Sana Khaled, 55, talks to a UNHCR staff member inside her family’s tent in an informal camp in rural Idleb, north-west Syria. © UNHCR/Hameed Maarouf
With more than 7.4 million Syrians still displaced inside the country, a lack of housing, work and services is preventing many from going home, with more international support needed to ensure returns are possible and sustainable.
For the past six years, a single tent has been the only home that Sana Khaled and her large family have known. She has made it as comfortable as their circumstances will allow, with piles of cushions bordering the carpeted floor and bright bunches of plastic flowers hanging from the interior fabric walls. But she still craves the security of a solid roof over their heads, especially during the cold winter months.
“A tent is not like a home – the situation in a tent is difficult,” Sana explained. “You’re always in fear of something. There’s never any stability or safety, but what can we do? We can’t afford to rent.”

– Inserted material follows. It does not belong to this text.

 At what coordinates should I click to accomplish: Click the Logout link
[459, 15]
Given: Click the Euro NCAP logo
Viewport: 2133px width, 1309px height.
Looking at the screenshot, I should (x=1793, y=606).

Together with her husband, six daughters and three orphaned grandchildren, Sana has lived in an informal camp in rural Idleb in north-west Syria since fleeing fighting in their hometown in rural Homs in 2019. With few services and little support available in the camp, the family survives on whatever they can earn from poorly paid and sporadic agricultural labour.
“Money is very tight,” she explained. “We can only eat if we work. If we don’t work, we don’t eat – this is how it is.”
For the 3.4 million people who remain displaced in the north-west of the country – out of a total 7.4 million internally displaced people across Syria – the fall of the Assad regime on 8 December 2024 sparked fresh hopes of a return home after 14 years of conflict and crisis.
A recent survey carried out by UNHCR, the UN Refugee Agency, and partners showed that of the 1.95 million people still living in camps and informal displacement sites in the north-west, more than 1 million are planning to return home within 12 months. But this means almost a million others currently see no immediate prospect for return, with most citing the lack of adequate housing and services as the main reason.
Sana and her family are among those who feel they have no choice but to remain where they are for now. After the fall of the previous government, she and her husband returned to their hometown to assess the situation, but what they found when they arrived dashed their hopes.
“I went back and couldn’t even find my house,” Sana said. “I stood there, searching, lost, until I saw it—just ruins, pushed into a pile. Among the rubble, I recognized a piece of floor tile. That’s all that was left.”
She explained the predicament the family now finds itself in. “We are not capable of rebuilding our home, and there we can’t secure a living. We have children. Here, I’m able to work and secure a simple living for them; there, it is not possible. I will only have a desire to return if we … we have a home and a job so we can secure a living.”